CAN – Ege Bamyasi
CAN is partly why I started this project. Not them specifically, since I had never heard of CAN or Krautrock, the catch-all geographic genre they are jammed into by the music press, before starting out. But the idea of them, and of a band and style of music I had never encountered, was as much a part of this as giving me a reason to finally listen to classic albums I had been neglecting.

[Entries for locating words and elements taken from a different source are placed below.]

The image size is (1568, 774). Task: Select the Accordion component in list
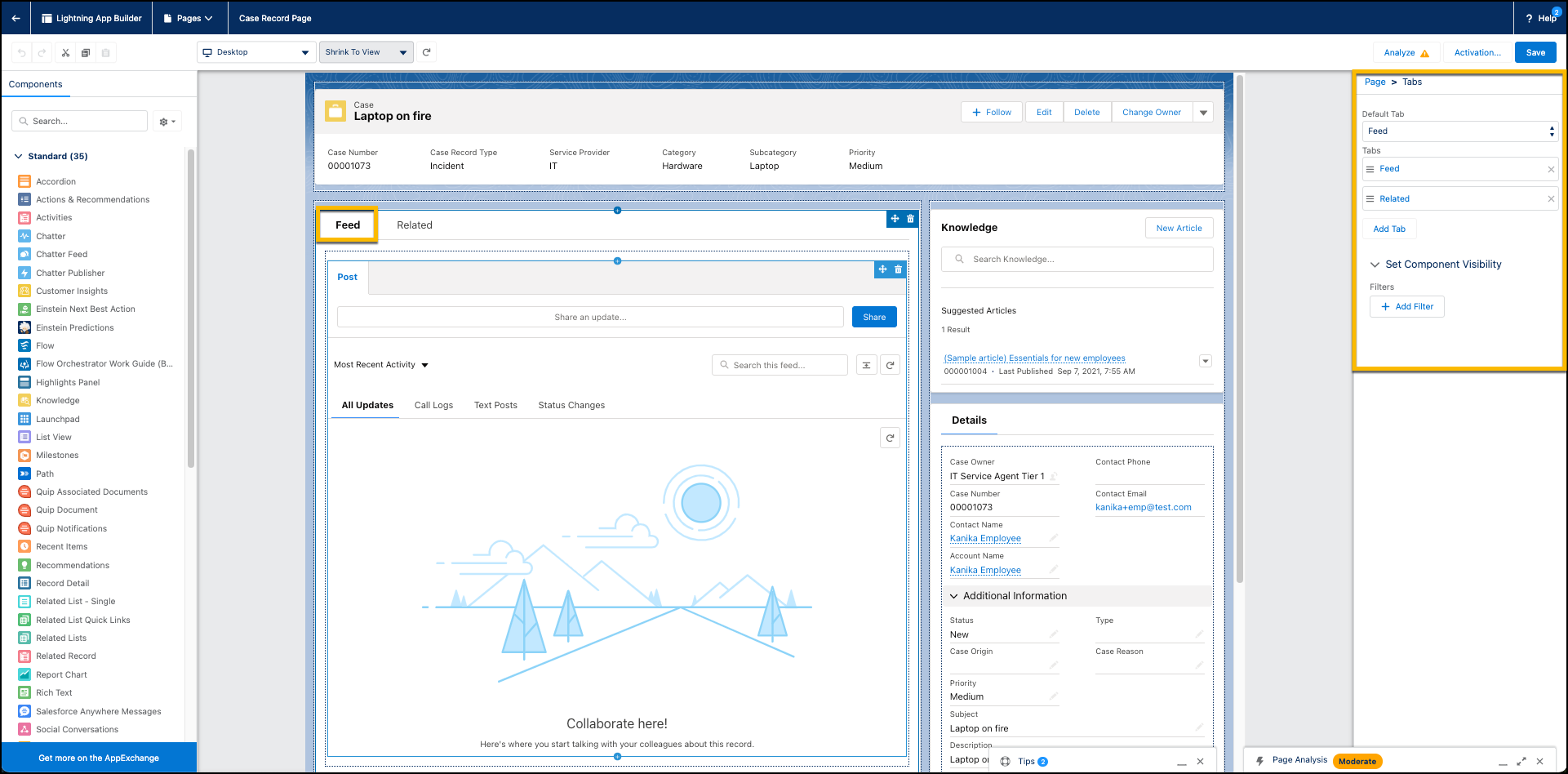pos(56,182)
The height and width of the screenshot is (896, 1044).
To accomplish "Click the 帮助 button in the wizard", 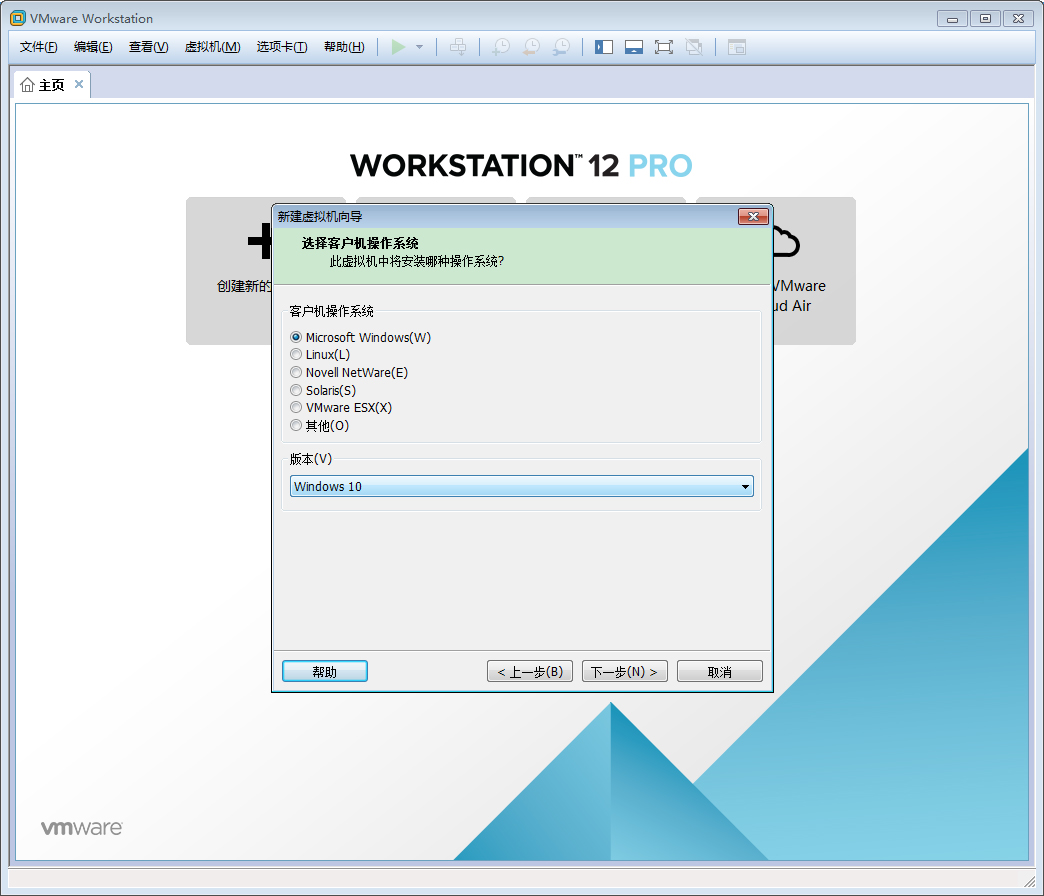I will coord(324,671).
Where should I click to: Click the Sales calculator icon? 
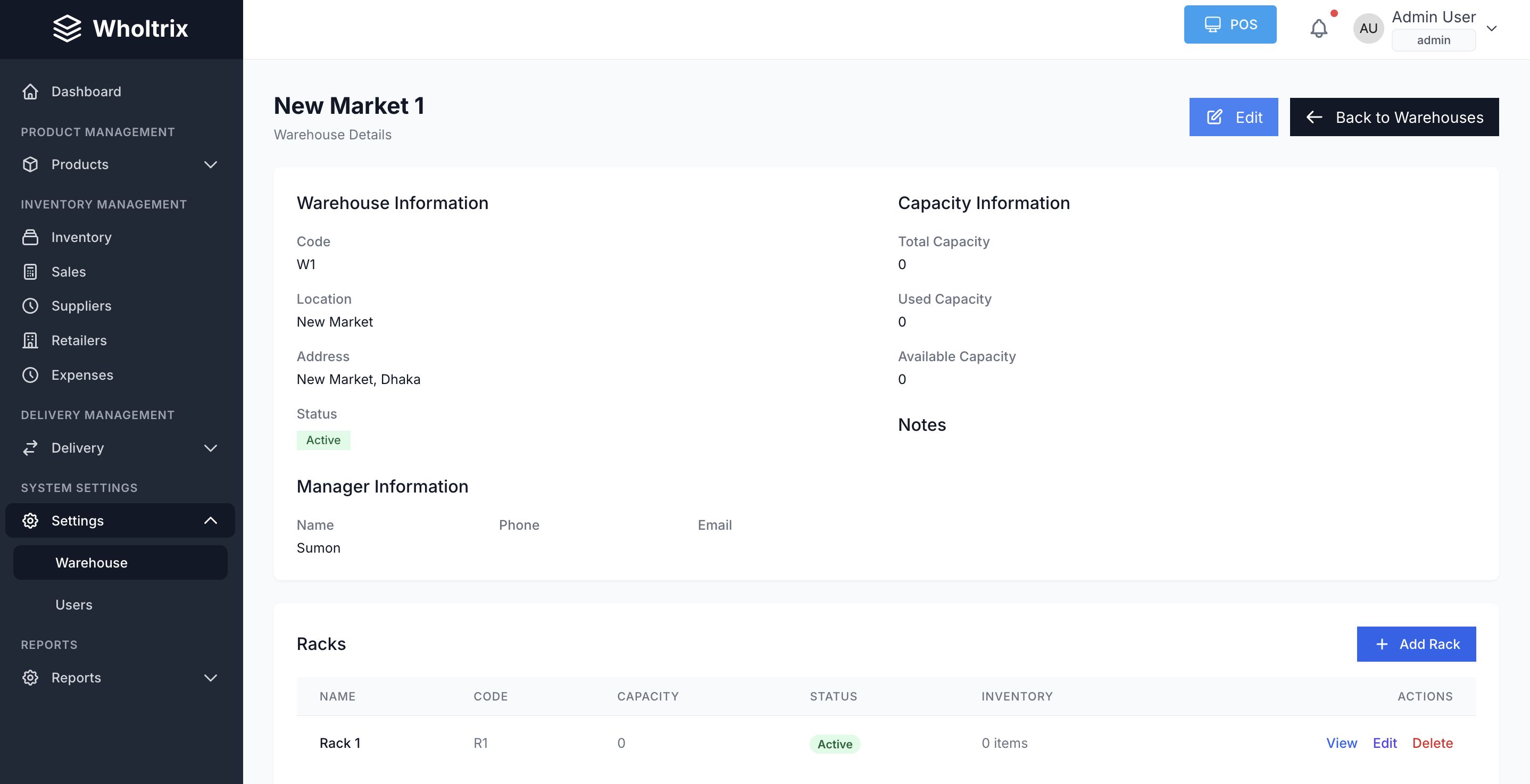point(30,271)
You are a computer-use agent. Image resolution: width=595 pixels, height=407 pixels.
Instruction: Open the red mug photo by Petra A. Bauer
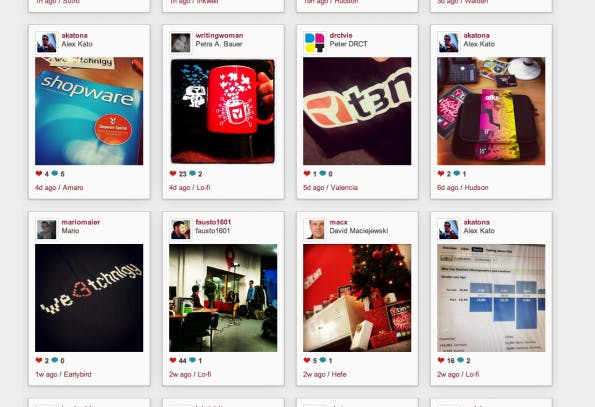point(223,111)
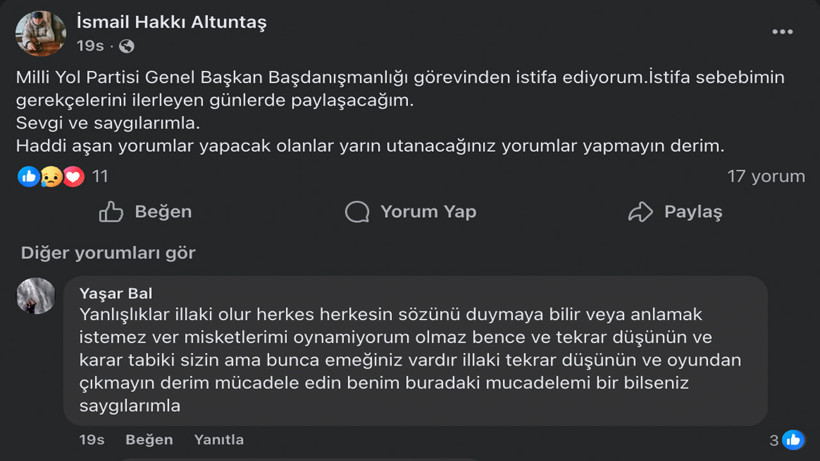Expand Diğer yorumları gör
Viewport: 820px width, 461px height.
pyautogui.click(x=108, y=253)
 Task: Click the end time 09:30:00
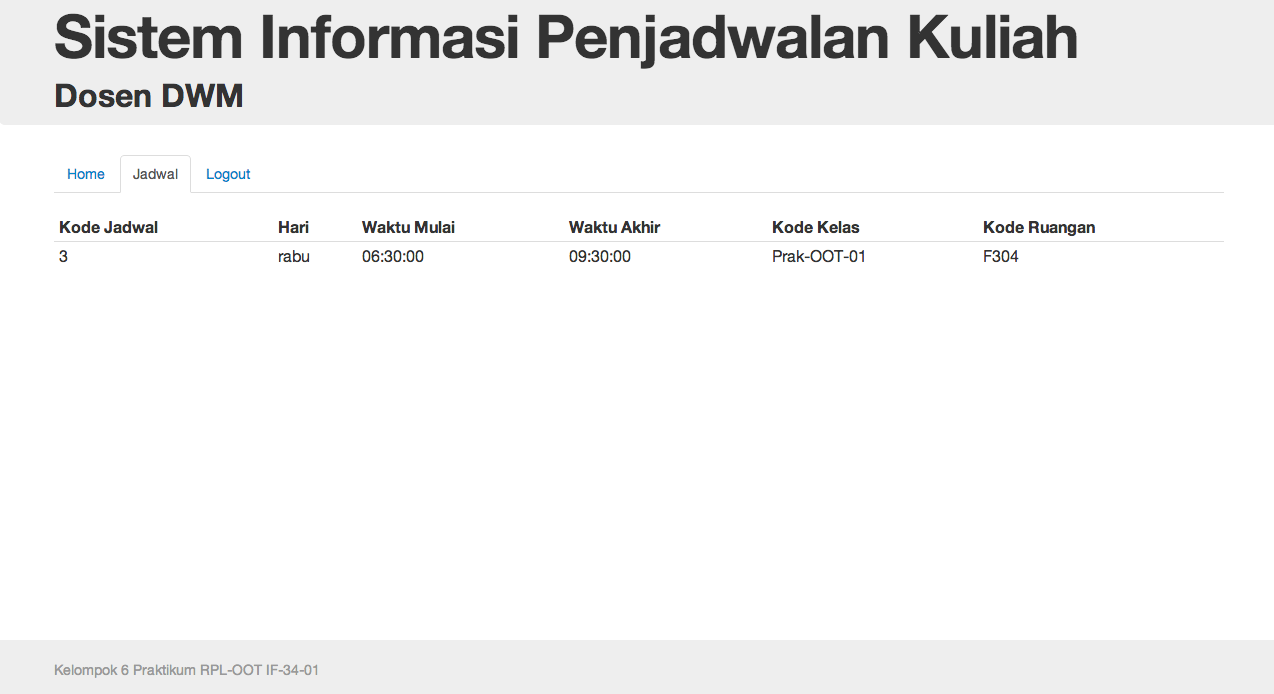click(599, 256)
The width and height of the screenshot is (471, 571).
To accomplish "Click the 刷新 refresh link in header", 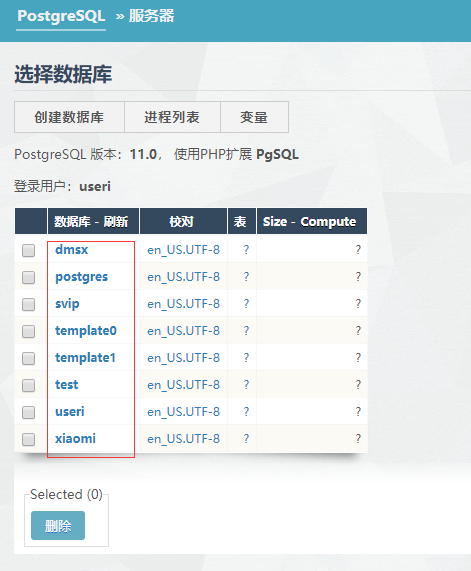I will [116, 221].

Yet, here we are with another “WTF was that?” experience. This is one crazy record, a sort of discombobulated funk, with percussion the most prominent sound and a singer who usually puts zero effort into being intelligible. No two songs are alike. “Pinch” is a disorderly jam session, like the band was trying to figure out what to play while the tape was running, then gave up after 9 exhausting minutes. If you haven’t quit on this yet, there come three more accessible songs: the haunting “Sing Swan Song” and its little flutters gliding along your heart (sampled to amazing effect by Kanye in “Drunk and Hot Girls”), the chilled out “One More Night” has lounge lizard vocals low in the mix like he doesn’t want anyone to hear him, then “Vitamin C”, a dance tune for people who really came to sway. “Soup” goes from a lazy start into a funk rocker before turning into a spooky mess of weird demons howling from the underworld, as if they are actively working to make you not want to listen to this. “I’m So Green” has a 1990s Brit indie pop feel, like a blurry Soup Dragons, before ending with the gentle percussion and Middle Eastern-like sounds of “Spoon”, and a vocal that weirdly made me think of “Snoopy vs the Red Baron”. Overall, half of the run time (“Pinch” and “Soup”) is taken up by weirdness, but the other five tracks are pretty delightful, and would not be out of place on any more adventurous indie playlist. I will absolutely be coming back to this – we can all use a little weird in our listening life.